# [ASSIGNED TASK]
Search the material for the string "agent" and copy each line where it occurs.
───── PROVIDED ENTRIES ─────
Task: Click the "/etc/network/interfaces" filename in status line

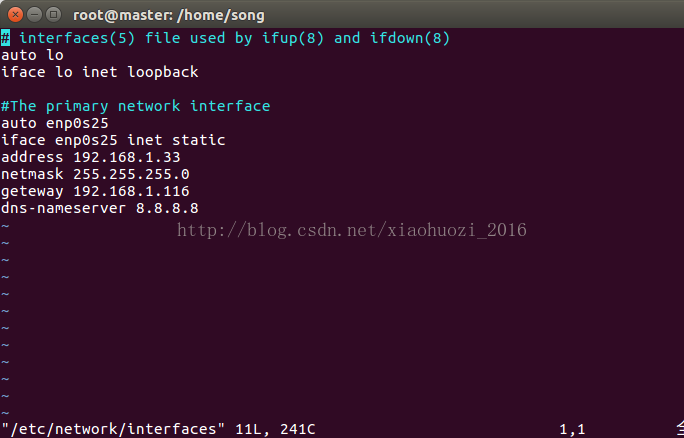Action: point(113,429)
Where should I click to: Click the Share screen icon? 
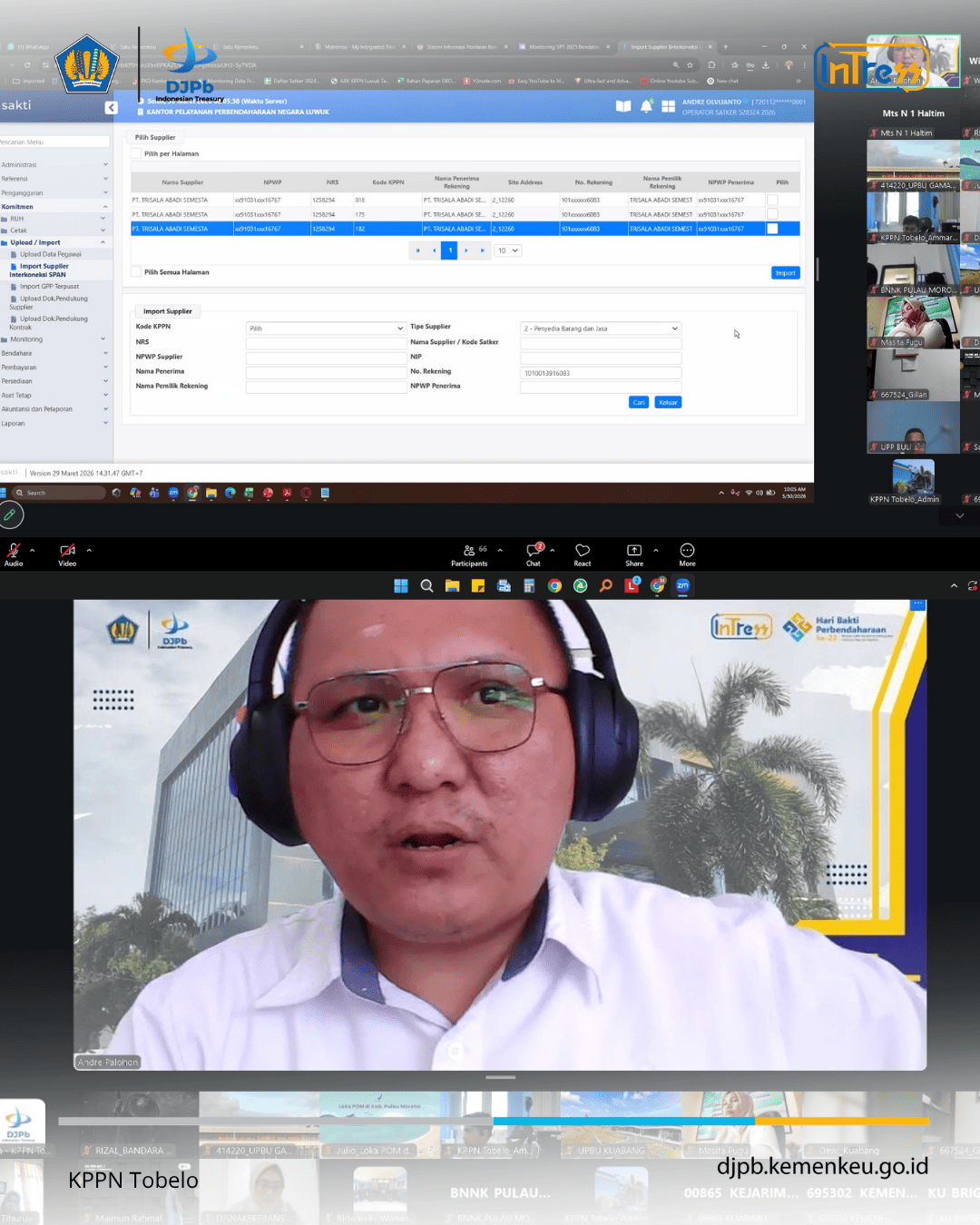pyautogui.click(x=634, y=551)
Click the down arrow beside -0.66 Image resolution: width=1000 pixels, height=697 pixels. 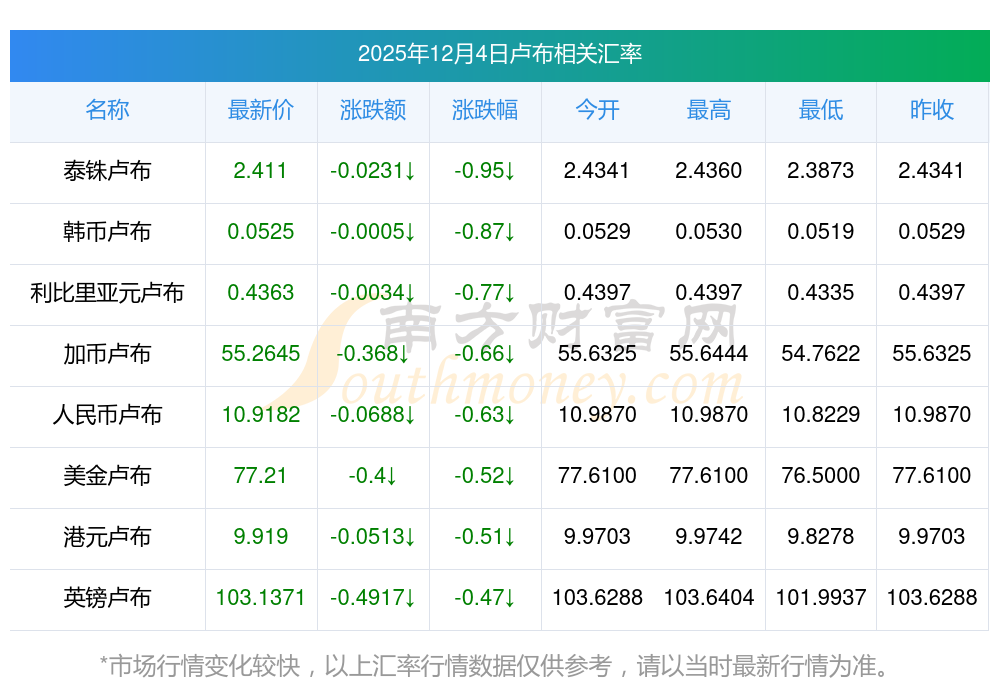[509, 354]
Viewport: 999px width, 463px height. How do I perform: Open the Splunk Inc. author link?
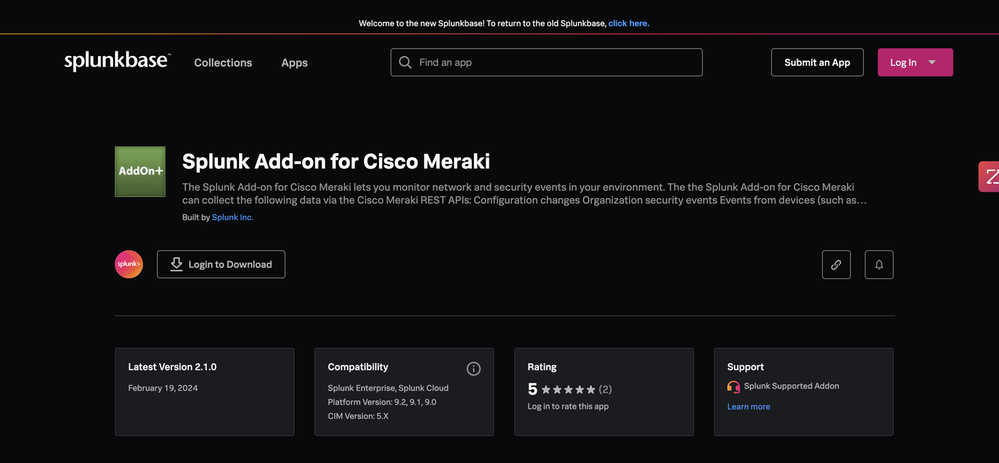tap(232, 217)
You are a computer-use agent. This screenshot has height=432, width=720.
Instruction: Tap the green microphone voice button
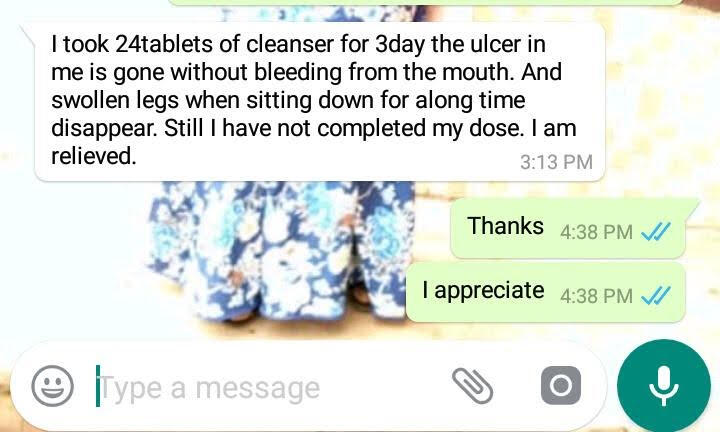(x=664, y=386)
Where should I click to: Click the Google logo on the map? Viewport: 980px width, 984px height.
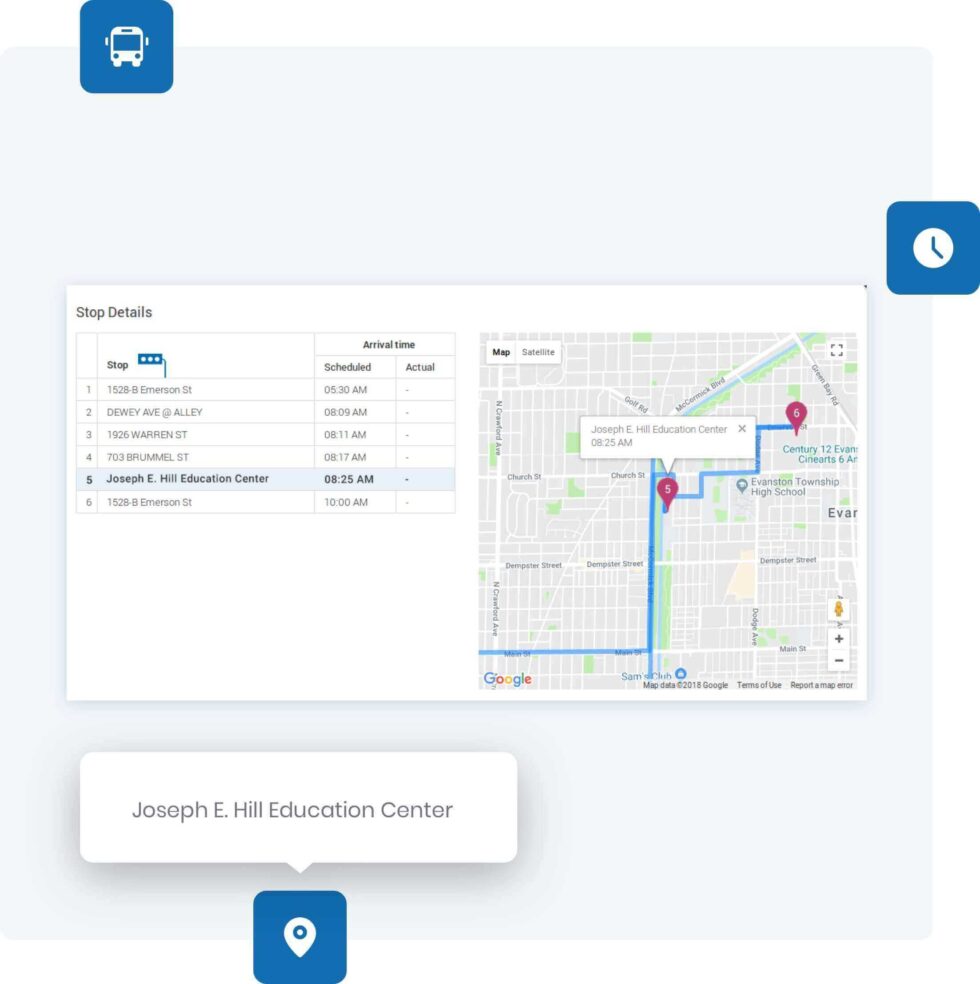coord(505,679)
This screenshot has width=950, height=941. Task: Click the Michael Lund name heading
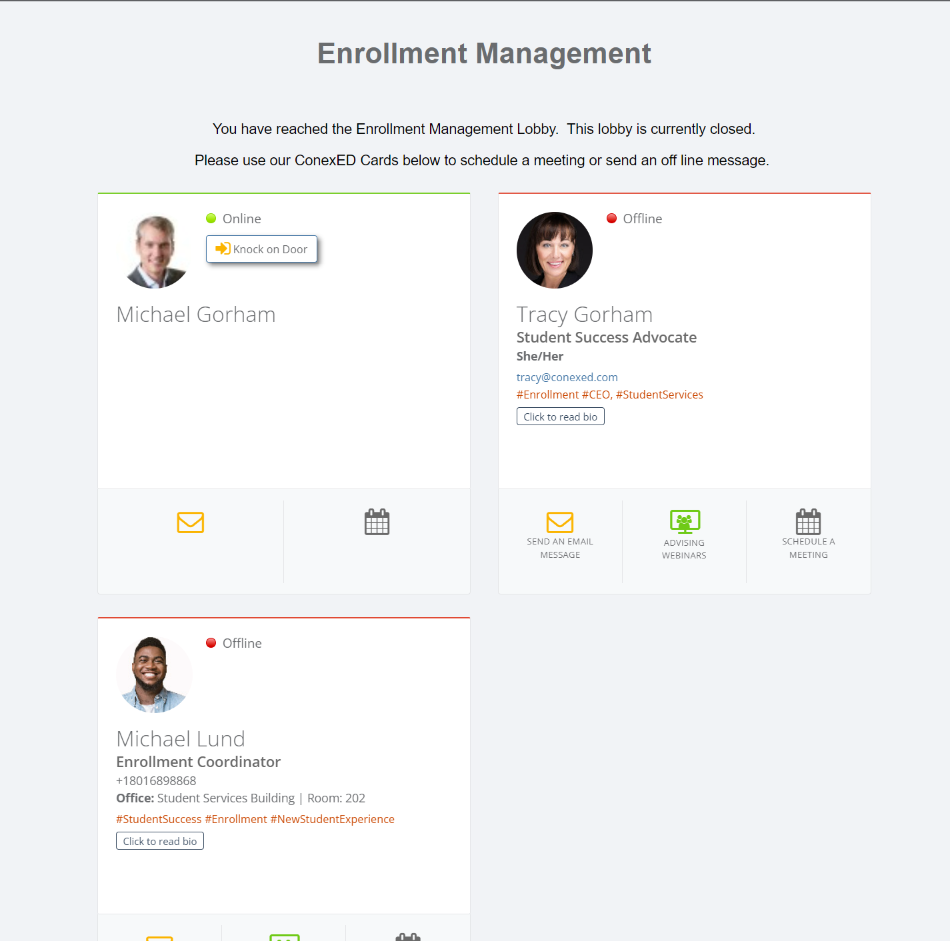click(x=181, y=739)
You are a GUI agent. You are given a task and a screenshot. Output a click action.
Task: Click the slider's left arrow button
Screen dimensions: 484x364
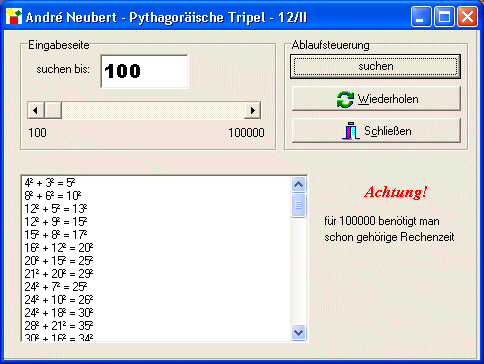point(36,110)
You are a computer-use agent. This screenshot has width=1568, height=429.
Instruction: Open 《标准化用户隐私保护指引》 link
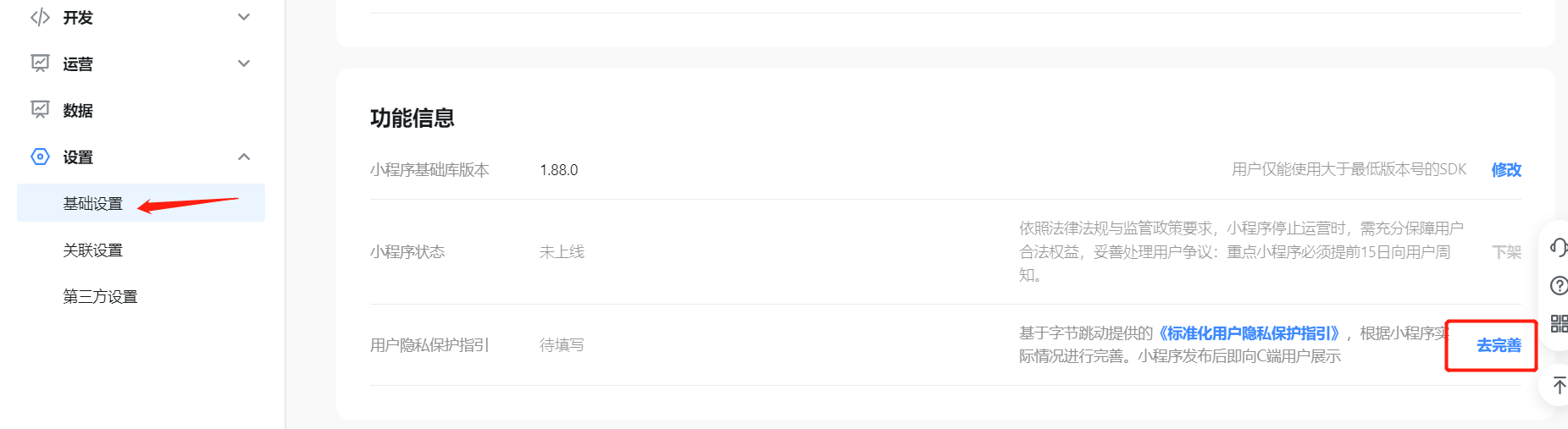pyautogui.click(x=1249, y=333)
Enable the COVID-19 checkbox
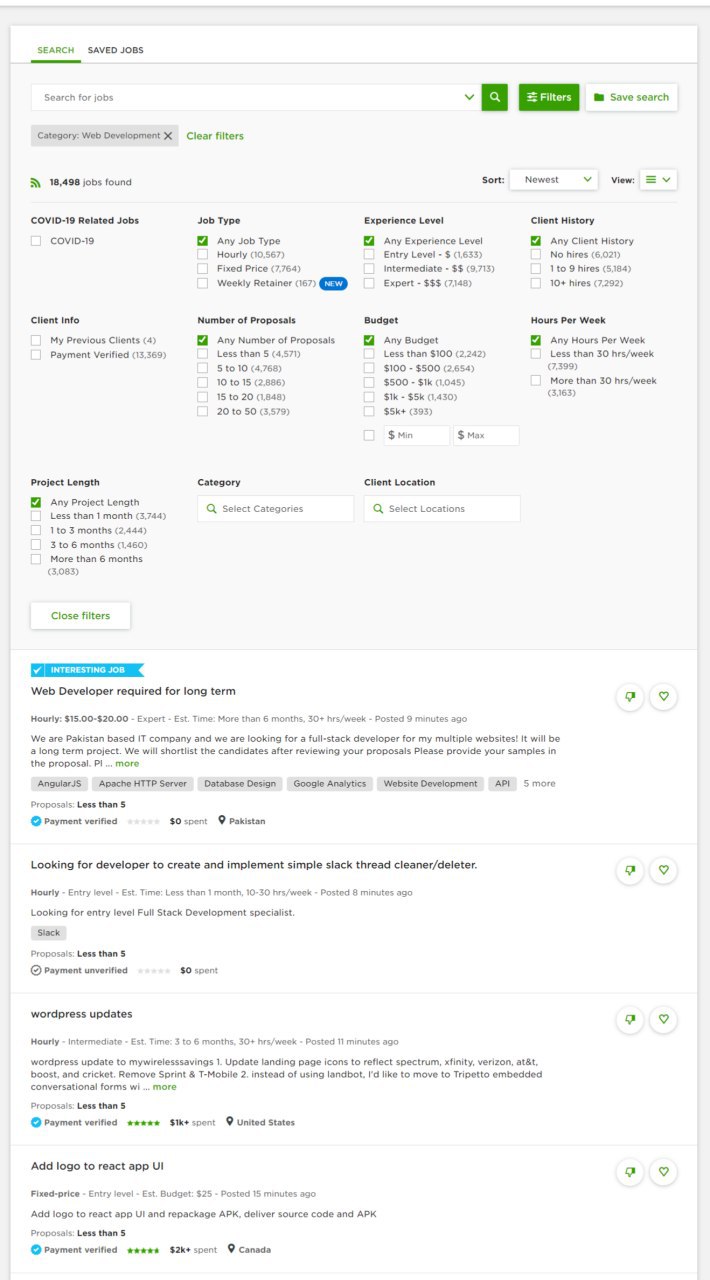 coord(36,241)
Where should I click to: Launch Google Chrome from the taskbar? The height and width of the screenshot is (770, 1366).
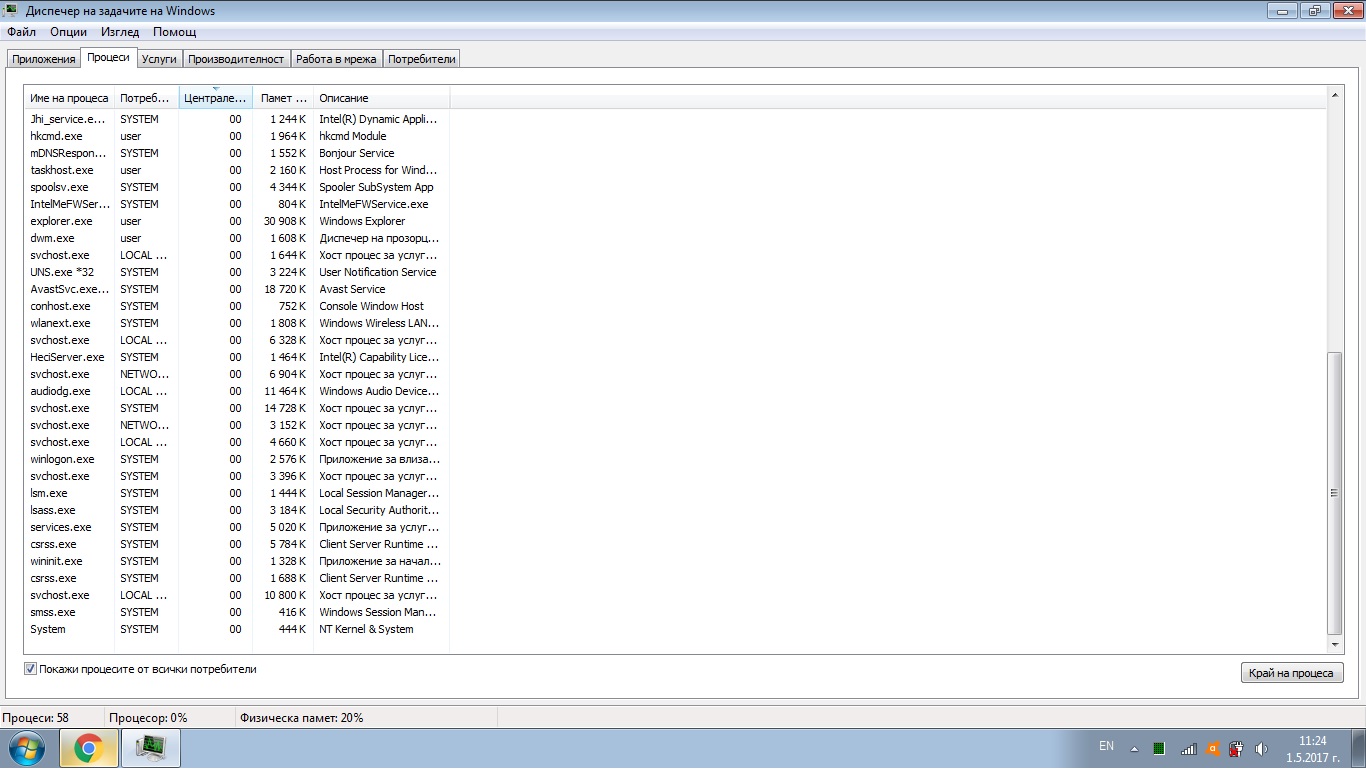(x=89, y=748)
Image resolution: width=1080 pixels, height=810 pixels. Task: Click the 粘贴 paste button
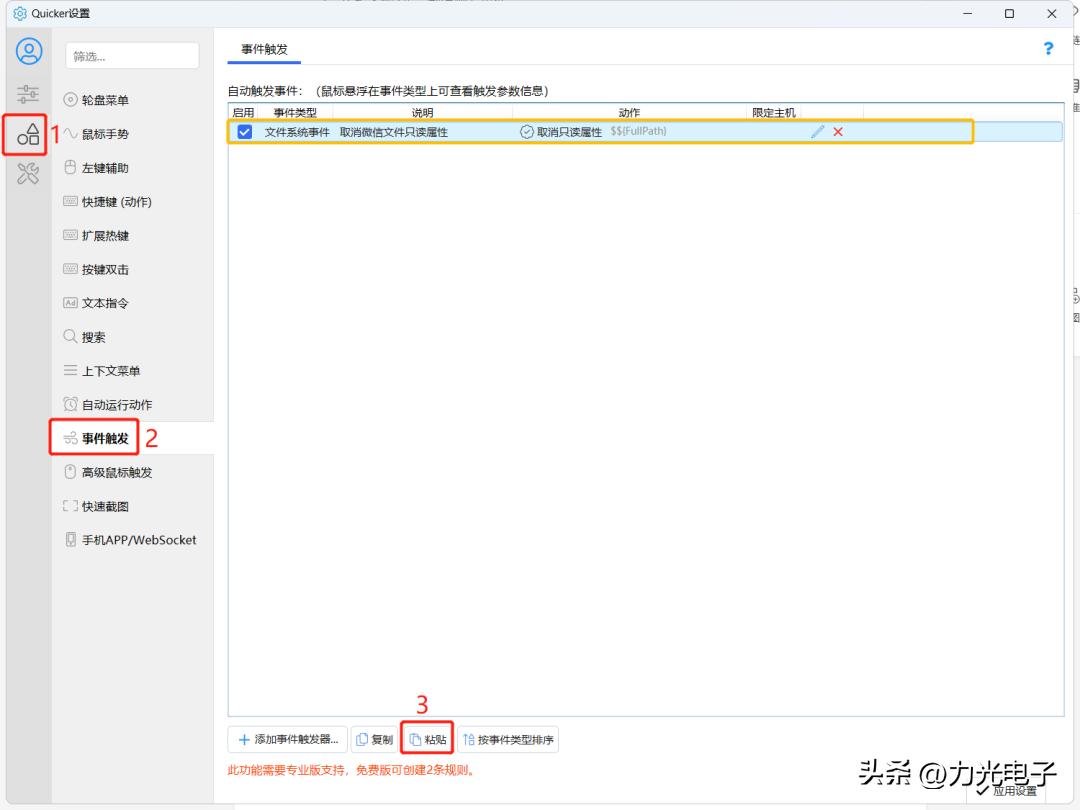pyautogui.click(x=428, y=739)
─────
# [YOUR RESPONSE]
You are a computer-use agent. This screenshot has height=432, width=720.
You are a GUI agent. You are given a task and a screenshot. Output a click action.
You are a computer-use agent. This screenshot has width=1568, height=429.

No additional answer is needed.